There is a great debate in the homeschool community. Moms have debated for years whether or not to continue homeschooling during the summer or just let the kids play. Personally, I can see both sides. On one hand, you want to give the child a break. Let them be a kid and not have to worry about reading, writing, and arithmetic. On the other hand, moms worry about the dreaded "summer slide". Personally, I tend to blend the two into my homeschool keeping with the philosophy of "everything in moderation".
Learning becomes a lot more informal in our homeschool during the summer. I do not feel obligated to engage her in work every day because let's face it, summertime is just as much of a break for me, as it is for Ladybug. In fact, I have made it a goal this summer to focus on encouraging her to play on her own. Ladybug is an only child and we love to be together. We love playing cards together, Zelda on Nintendo together, and go swimming together, just to name a few. But there comes a point when you have to let your child become bored, so they come up with things to do using their imagination instead of relying on you, as their built-in play mate, to engage them. This summer, leaving her on her own for an hour or two everyday has led to a surprising love of Legos! Ladybug will sit there and play with them for hours!
The other half of the blended summer school are actual drills and formal learning. I let her choose each year what she wants to study. This summer she chose rocks. I have also begun to prep her for the memorization of things like The Preamble to our Constitution and capitals of each state. This isn't a sit down activity though, this is done in passing. "By the way, Ladybug, did you know the capital of Alaska was Juneau? What did we say the capital of Alabama was last week?" Eventually, she will get to all 50 states. You can't get much more informal than that! For the Preamble, I am doing it line by line with her. One week it's "We the people of the United States, in order to form a more perfect union." The next week we add the next line and she says both together. By the end of the summer, she will have the entire Preamble down, which is something I was never required to learn in public school growing up.
I also like to incorporate her fidget spinner. She has one that will spin for at least 4 minutes (I've timed it!). I gave her a multiplication worksheet with 100 problems on it and challenged her to complete as many as she could within the spinner's spin time. She always finds that fun to do and it doesn't seem like work for her, because she's competing against the spinner in her mind.
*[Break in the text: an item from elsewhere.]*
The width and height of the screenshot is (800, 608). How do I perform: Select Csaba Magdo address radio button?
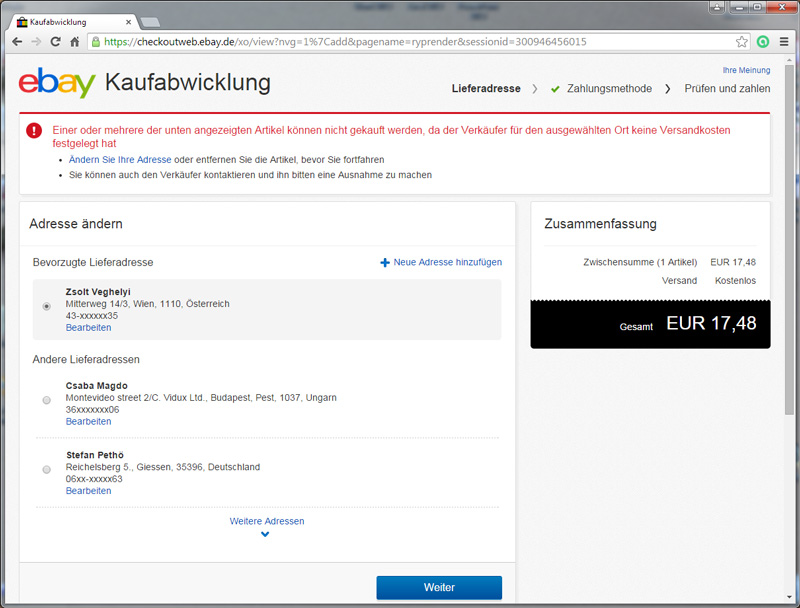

But there have been a couple of weeks this summer, where I felt like doing nothing....AND THAT'S OK! Say it with me, Mom, "Doing nothing for a week at a time during the summer will not make her fall behind!" It's true! And isn't that the beauty of homeschooling our kids? No competition, learning at their pace, and bonding with our kids in ways that would be impossible had we sent them to school for 6 hours or more a day. Doing what we want to do as our family sees fit. So whether you choose to take the summer off, continue to homeschool full-time, or choose somewhere in between, just know that you're doing it right, because it's YOUR homeschool and no one else's.